Hey all So all of my work to this point has been local projects. I was wondering how you all set up remote work. Where you are in one place and director/producers in another.

One question is how do they hear what your doing, do you just print a mix and send that to them and they sync it up? And then talk via phone/skype? Or is there some system lock that can be achieved on both sides so that you can have simultaneous playback while conference calling so its like your there?

5 Answers 5


I usually post a mix and they review it if they're not local. Then we sometimes talk about it over the phone but I always request notes with timecode values so I can review their thoughts. I only do audio prints with pops unless there's a specific request for picture to be embedded with it.

I'm not aware of any good way to do conference integration for a mix. I always deliver temp prints though in a channel denomination less than the final to protect the work (usually because final payment isn't completed until they've approved they like it, in which the the printmasters are released following clearance of payment). If they have paid in full though, I'm happy to deliver these temp prints in their native channel format.
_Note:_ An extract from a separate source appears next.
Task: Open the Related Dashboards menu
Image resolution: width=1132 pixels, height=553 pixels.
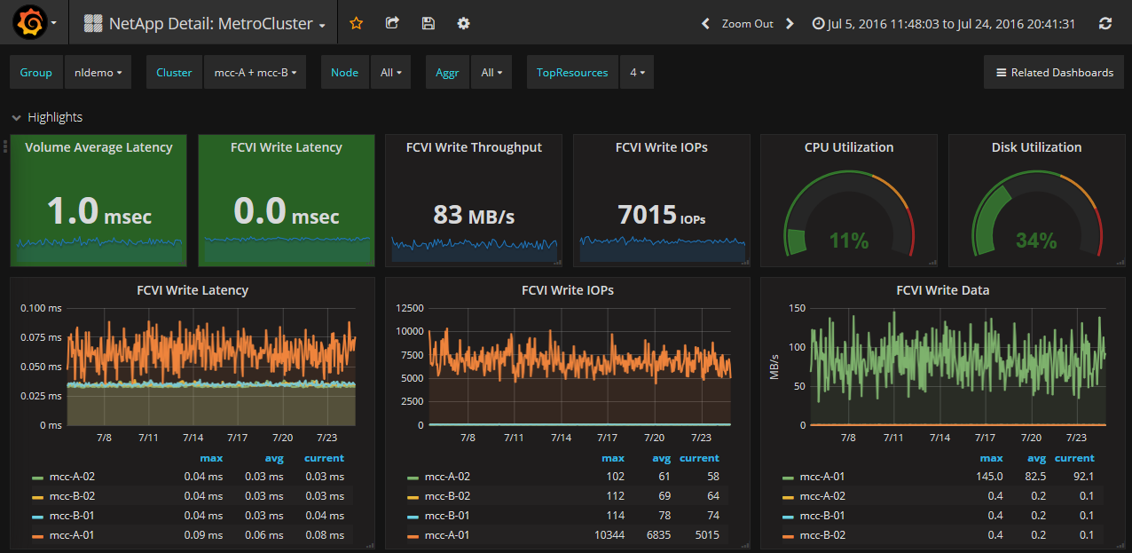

I'm open to knowing more about whether there is something more "live" which is possible. Until then though, this is how I've facilitated it.


I've done a LOT of remote work. I've used the same method that Stavro mentioned of simply sending the audio for them to sync in their edit suite and review, then send me notes. I find it a nice laid back workflow method studio billing time for reviews is taken out of the equation.

I used to work in a place that did remote reviews live via ISDN where we sent the stereo mix to LA and we could also talk normally at the same time via a simple patching system. It's also possible to do the same via IP APT are one company who make such devices - http://www.aptcodecs.com/radio.html

Source Connect (http://www.source-elements.com/source-connect/) make ProTools plugins that do the same job, also via the internet. I've had patchy results but mainly due to bottlenecks appearing somewhere between myself and the other studio and that's the fault of internet infrastructure and nothing else.


I do a lot of remote work. I find the most difficult is the initial discussion where they have to explain to you in words, on the phone, or in writing, what the brief is. There's a lot of guesswork involved and given that more than 50% of human interaction is non-verbal you can infer what that means. Somewhat naturally chances of getting remote work without actually meeting in person seem to be slim. Not to mention networking to actually bring in work..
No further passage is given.